La plazuela perdida

Aquel junio logroñés

El comienzo de junio trae consigo recuerdos olvidados, que fluyen periódicamente del envés de la memoria, como río oculto y silencioso que calma una sed ... insaciable de imágenes sepia. La llegada de junio era sinónimo de felicidad. La lluviosa y desapacible primavera riojana cedía ante el astro, dejando entrever el largo y cálido verano que se aproximaba, abriendo un paréntesis de libertad, como un regreso al futuro en el que todos los sueños eran posibles. Con junio llegaba la alegría, antesala de la felicidad. Logroño también se vestía de fiesta, mostrándose, calles y plazas, con más bullicio del habitual, antesala de las cercanas fiestas de San Bernabé. Los volantes vilanos de mayo, llegados de las choperas del río, daban paso al aroma de boj, que emergía en Portales de las verdes ramas del arco del santo, bajo el cual, según la leyenda, había que pasar para encontrar pareja.
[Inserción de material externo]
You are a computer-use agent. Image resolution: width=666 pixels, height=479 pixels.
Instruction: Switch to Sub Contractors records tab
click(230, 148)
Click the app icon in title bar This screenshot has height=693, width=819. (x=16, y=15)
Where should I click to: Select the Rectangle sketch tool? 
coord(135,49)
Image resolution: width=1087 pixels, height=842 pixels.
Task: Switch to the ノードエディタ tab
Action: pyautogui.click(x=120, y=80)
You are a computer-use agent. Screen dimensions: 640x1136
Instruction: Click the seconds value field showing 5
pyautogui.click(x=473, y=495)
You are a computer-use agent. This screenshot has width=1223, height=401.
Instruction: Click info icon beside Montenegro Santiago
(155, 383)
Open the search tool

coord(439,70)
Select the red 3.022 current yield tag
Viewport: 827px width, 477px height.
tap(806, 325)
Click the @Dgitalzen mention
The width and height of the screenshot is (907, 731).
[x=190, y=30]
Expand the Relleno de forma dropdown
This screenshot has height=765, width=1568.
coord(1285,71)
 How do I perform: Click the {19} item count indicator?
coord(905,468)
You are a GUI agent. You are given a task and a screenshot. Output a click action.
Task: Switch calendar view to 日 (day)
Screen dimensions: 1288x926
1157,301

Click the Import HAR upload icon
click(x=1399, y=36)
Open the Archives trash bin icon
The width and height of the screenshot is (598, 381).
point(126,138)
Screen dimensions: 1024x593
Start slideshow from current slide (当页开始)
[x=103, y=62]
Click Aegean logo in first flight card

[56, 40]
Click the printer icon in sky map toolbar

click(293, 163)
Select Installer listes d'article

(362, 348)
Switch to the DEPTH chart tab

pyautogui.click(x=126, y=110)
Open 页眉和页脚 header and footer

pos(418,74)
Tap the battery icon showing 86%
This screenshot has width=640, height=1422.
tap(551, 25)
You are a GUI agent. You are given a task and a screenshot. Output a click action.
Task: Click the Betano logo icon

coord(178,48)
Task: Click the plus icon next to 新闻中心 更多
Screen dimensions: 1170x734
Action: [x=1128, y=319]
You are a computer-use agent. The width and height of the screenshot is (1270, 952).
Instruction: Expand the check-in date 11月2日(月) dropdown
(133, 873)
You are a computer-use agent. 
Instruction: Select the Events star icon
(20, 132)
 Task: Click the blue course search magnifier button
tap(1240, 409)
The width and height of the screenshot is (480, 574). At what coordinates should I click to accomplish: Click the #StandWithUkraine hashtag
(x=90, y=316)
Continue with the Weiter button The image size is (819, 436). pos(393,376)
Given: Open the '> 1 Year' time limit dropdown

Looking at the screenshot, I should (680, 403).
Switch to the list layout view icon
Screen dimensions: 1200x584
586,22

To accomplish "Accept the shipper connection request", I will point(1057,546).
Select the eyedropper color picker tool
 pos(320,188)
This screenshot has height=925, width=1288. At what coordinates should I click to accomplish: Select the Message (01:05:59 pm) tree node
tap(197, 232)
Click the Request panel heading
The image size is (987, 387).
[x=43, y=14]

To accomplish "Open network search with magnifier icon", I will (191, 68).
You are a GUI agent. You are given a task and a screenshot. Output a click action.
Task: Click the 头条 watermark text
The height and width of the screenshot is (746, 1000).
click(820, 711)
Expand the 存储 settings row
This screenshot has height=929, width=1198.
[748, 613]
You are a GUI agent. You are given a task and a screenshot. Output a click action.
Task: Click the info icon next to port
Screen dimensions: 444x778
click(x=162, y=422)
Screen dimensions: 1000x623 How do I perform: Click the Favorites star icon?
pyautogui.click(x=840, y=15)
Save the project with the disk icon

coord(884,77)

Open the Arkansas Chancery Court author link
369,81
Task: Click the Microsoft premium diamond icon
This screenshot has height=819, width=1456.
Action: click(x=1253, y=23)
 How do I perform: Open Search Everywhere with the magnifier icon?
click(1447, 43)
Y los adolescentes, en las tibias y agradables tardes, dejábamos por un rato los futbolines de la Vitorina y bajábamos al Ebro, donde esperaba El Pasti con el cloqueo de sus barcas en el ancladero, junto a la playa del Ebro, que ya afilaba sus imaginarias arenas para aliviar el calor de los idus de junio. De regreso, a la acogedora sombra de la aguja de Palacio, introducíamos nuestras escasas monedas en la sorprendente máquina de discos, que reproducía sin cesar aquel primer 'Flamenco' de Los Brincos y 'La escoba' de los Sírex, rodeada de tebeos y novelas usadas, de Corín Tellado y Marcial Lafuente Estefanía, que se alquilaban por dos pesetas. Al pasar por Portales, las acristaladas vitrinas de las columnas nos hacían detener, ante la irresistible llamada del technicolor mostrando imágenes de la fábrica de sueños que alentaba el cinematógrafo. Y mirábamos con envidia la heladería, pues las más de las veces habíamos acabado con las caras de Franco de nuestros bolsillos.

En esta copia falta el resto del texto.